On November 29, 2018 Pure Hemp made an early attempt to dispose of the case and filed a motion for partial summary judgement. In the motion, Pure Hemp argued to the court that the 911 Patent is invalid because the claims (which define the scope of protection afforded by the patent) are directed to “natural phenomena,” namely, cannabinoids and terpenes that are found naturally in the cannabis plant. Certain subject matter is not subject to patent protection, such as something that exists naturally in the wild, like DNA.

On April 17, 2019, the court denied Pure Hemp’s motion, applying a test set forth by the Supreme Court in Alice Corp. v. CLS Bank International. The court found that Pure Hemp failed to show that a liquefied version of cannabinoids and related chemicals at the concentrations specified in the ’911 Patent is like a natural phenomenon, primarily because it didn’t show that “these precise concentrations [95% pure cannabinoids], or anything close to them, occur in liquid form in nature.” Thus, from the information the parties provided, the court held that the ’911 Patent was not patent ineligible, and was unwilling to dispose of the case at this very early stage based on Pure Hemp’s argument.

The significance of this latest decision is two-fold. First, had the court ruled cannabis extracts to be patent ineligible, the case would be over, and the patent would be thrown out. Such a ruling could also temper any future patent enforcement efforts in the cannabis space. Second, that cannabis extracts were found not to be patent-ineligible subject matter means that at least this court suggests that there could be other valid patents covering cannabis extracts in the future. This is good news for industry players investing in cannabis, as technologies for creating cannabis extracts, particular formulations, or treatment regimens that rely on cannabis extracts all still may be eligible for patent protection. Thus, companies may want to explore whether they have any patentable subject matter in their business and seek patent protection.

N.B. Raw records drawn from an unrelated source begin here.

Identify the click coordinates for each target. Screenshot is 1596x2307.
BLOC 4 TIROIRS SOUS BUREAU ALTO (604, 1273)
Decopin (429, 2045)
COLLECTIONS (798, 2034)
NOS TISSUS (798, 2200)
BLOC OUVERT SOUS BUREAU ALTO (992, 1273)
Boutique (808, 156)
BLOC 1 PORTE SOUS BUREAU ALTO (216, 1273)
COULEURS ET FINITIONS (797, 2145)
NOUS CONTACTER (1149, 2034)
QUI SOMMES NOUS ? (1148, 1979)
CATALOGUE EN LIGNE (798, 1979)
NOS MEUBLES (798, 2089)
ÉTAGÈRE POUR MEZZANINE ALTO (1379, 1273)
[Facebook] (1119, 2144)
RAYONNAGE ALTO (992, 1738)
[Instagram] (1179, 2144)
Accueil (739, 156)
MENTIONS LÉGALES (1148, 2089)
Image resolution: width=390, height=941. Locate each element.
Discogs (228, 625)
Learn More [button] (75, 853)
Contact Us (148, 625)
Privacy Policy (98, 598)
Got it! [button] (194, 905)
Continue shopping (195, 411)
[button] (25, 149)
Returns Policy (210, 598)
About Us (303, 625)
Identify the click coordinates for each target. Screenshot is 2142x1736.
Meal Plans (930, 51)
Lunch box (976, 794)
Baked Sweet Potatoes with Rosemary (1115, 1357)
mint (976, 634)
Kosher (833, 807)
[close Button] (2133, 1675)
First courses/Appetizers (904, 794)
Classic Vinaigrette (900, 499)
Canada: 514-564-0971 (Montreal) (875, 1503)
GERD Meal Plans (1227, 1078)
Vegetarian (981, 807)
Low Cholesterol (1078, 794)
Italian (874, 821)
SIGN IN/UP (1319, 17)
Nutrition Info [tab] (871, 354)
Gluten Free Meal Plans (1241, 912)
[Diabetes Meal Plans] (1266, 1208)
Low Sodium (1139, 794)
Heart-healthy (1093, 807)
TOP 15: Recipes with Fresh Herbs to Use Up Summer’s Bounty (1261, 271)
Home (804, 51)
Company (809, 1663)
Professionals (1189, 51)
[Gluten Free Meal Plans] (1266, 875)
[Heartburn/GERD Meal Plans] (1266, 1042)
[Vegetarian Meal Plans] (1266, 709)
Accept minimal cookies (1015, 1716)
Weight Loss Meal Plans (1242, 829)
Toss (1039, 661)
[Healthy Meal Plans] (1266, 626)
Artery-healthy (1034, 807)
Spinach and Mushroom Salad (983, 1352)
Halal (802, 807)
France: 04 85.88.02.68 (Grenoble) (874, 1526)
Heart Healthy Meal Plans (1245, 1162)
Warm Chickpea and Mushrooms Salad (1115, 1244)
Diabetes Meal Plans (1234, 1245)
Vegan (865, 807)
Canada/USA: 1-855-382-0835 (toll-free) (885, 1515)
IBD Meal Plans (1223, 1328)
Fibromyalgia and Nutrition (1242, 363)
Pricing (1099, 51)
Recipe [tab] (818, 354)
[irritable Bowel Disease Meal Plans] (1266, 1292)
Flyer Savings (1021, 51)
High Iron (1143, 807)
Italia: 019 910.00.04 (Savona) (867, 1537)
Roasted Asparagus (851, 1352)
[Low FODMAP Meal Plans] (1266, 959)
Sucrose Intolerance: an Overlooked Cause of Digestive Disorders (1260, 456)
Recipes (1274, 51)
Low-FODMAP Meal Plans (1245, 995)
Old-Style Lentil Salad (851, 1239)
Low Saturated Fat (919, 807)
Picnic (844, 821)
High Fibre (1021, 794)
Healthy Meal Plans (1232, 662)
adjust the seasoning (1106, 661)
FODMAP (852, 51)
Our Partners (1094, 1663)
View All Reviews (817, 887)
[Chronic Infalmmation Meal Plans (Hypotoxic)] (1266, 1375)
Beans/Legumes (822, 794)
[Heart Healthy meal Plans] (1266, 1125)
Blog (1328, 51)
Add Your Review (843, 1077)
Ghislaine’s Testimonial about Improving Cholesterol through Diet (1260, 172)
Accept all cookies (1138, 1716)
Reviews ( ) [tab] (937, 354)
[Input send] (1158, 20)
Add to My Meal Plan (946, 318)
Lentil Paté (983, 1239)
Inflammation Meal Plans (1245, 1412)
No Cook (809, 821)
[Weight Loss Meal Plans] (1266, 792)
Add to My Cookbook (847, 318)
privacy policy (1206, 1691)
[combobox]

But that was not the end of the court’s opinion. In a move that may foreshadow future developments in the case, the court went out of its way to note that it “sees reason to question whether the ’911 Patent claims anything novel, useful, or nonobvious.” Under U.S. patent laws, an invention has to meet all three of these requirements in order to be patentable. In noting this, the court pointed back to its overview of what the ’911 Patent does not claim, such as, for example:

  • A process for extracting cannabinoids from cannabis plants
  • A process for making the “liquid cannabinoid formulation”
  • Particular ratios between the cannabinoids and the inactive ingredients in a formulation
  • A process for ensuring that the 95 percent threshold has been met
  • A method for using any claimed formulation to treat any particular disease, condition, or symptom

The court was, in essence, giving categorical examples of concepts that it would expect to see in a valid cannabis patent, instead of a mere extract percentage, which arguably is the scope of the UCANN patent.

What’s Next?

Pure Hemp stated in its response to the lawsuit that anyone in the cannabis industry would be aware that all of these processes and their resulting products had been in use for years before 2014, when UCANN filed its patent application, and that their use has been growing rapidly with the increasing demand for concentrates and related products.  This is an attempt to argue that the patent is not novel and UCANN’s patent is invalid.

Although the outcome of this motion is an early setback for Pure Hemp, the court seems to be signaling that this patent may eventually be invalidated—a cue that Pure Hemp will likely attempt to capitalize on in a future motion.